Reproduce, exactly, the lines of the material below from the line containing "Task: Clear the application search field" through the line containing "The image size is (1372, 868).", with both end lines included and nothing else.
(Data records)
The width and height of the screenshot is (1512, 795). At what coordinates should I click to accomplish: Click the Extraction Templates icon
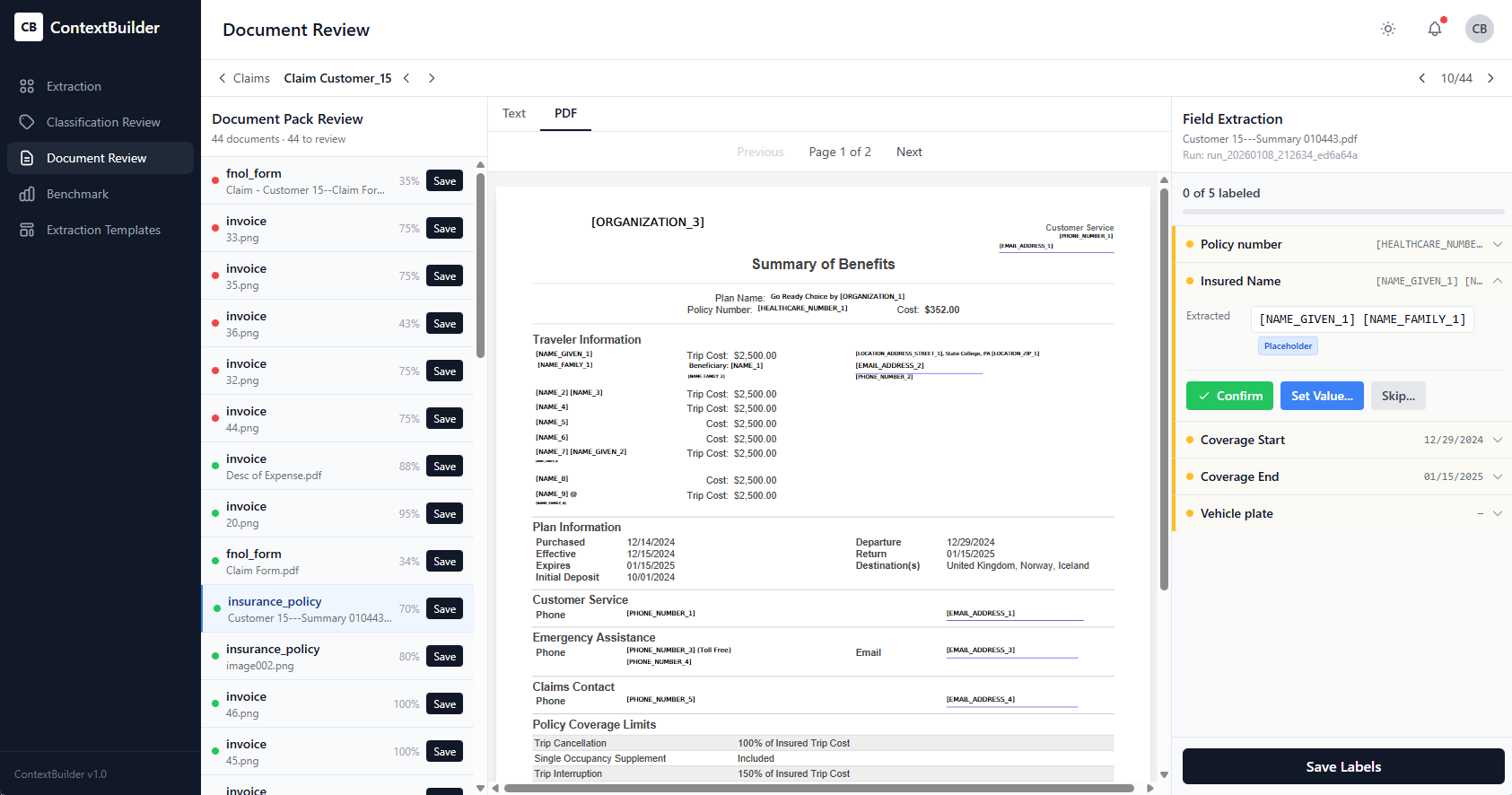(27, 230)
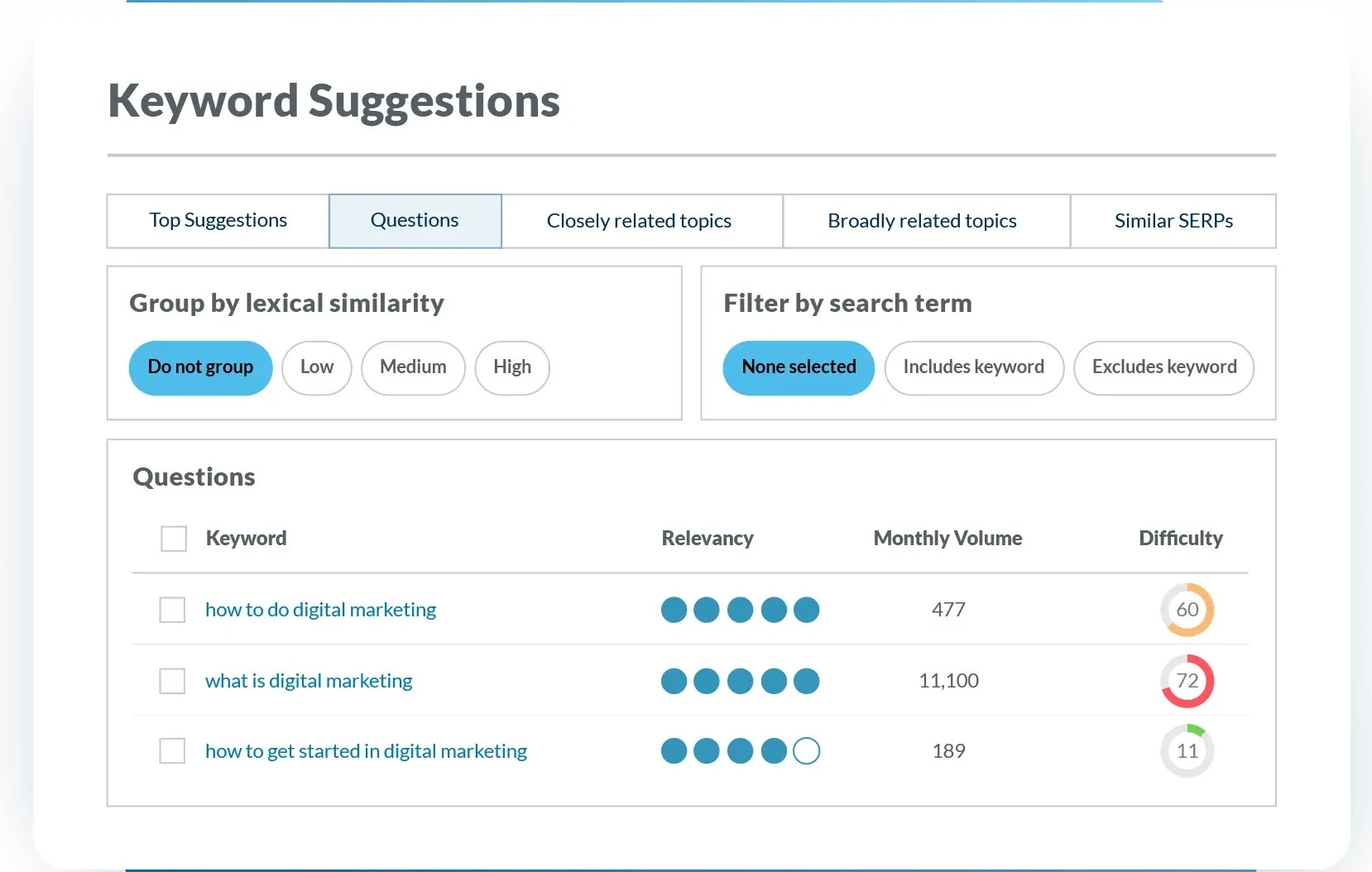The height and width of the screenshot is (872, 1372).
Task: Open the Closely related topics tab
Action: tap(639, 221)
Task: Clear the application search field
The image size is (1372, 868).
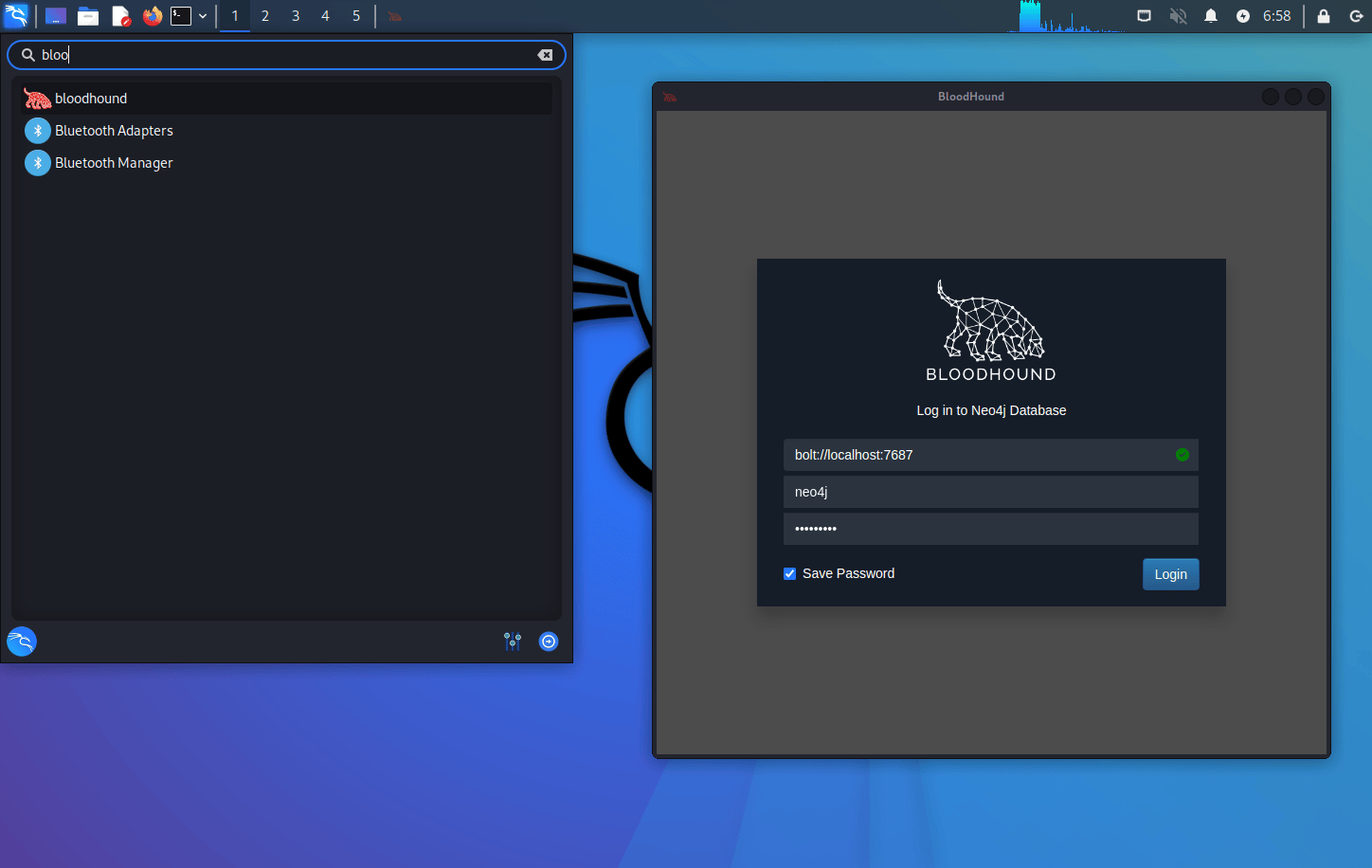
(End Data records)
(Data records)
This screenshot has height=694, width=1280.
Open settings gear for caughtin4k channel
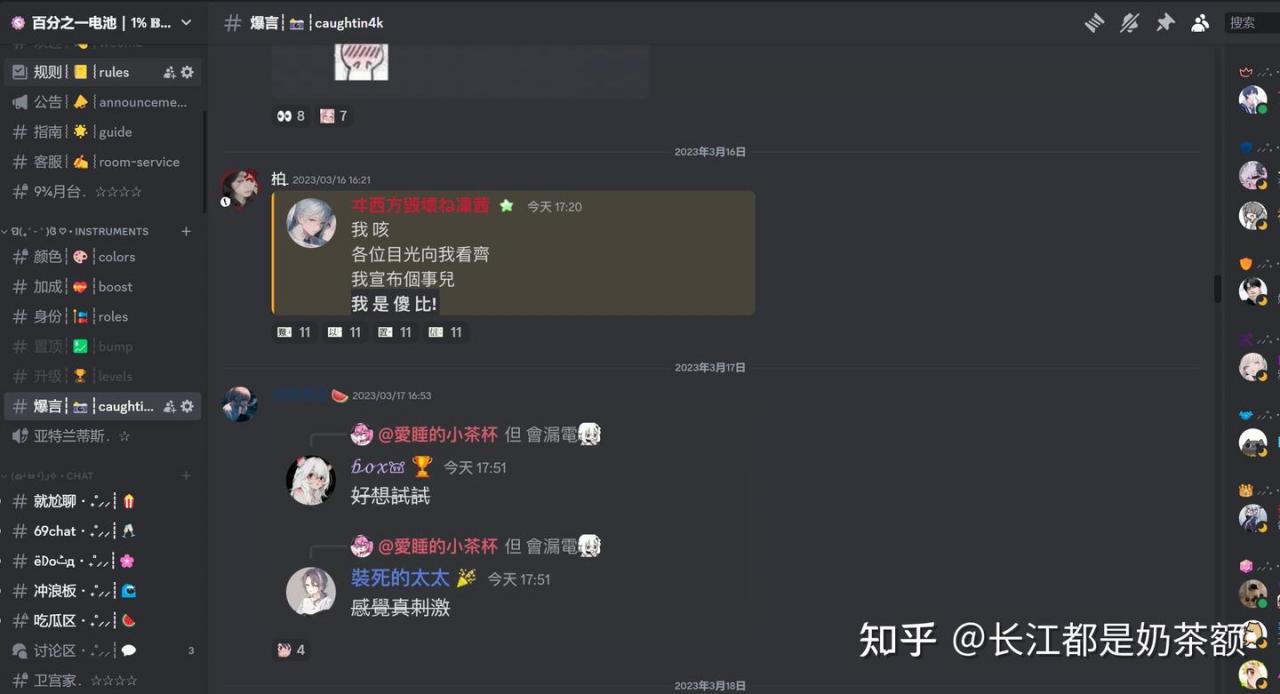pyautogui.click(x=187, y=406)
(End Data records)
Task response:
Task: Clear the application search field
The image size is (1372, 868).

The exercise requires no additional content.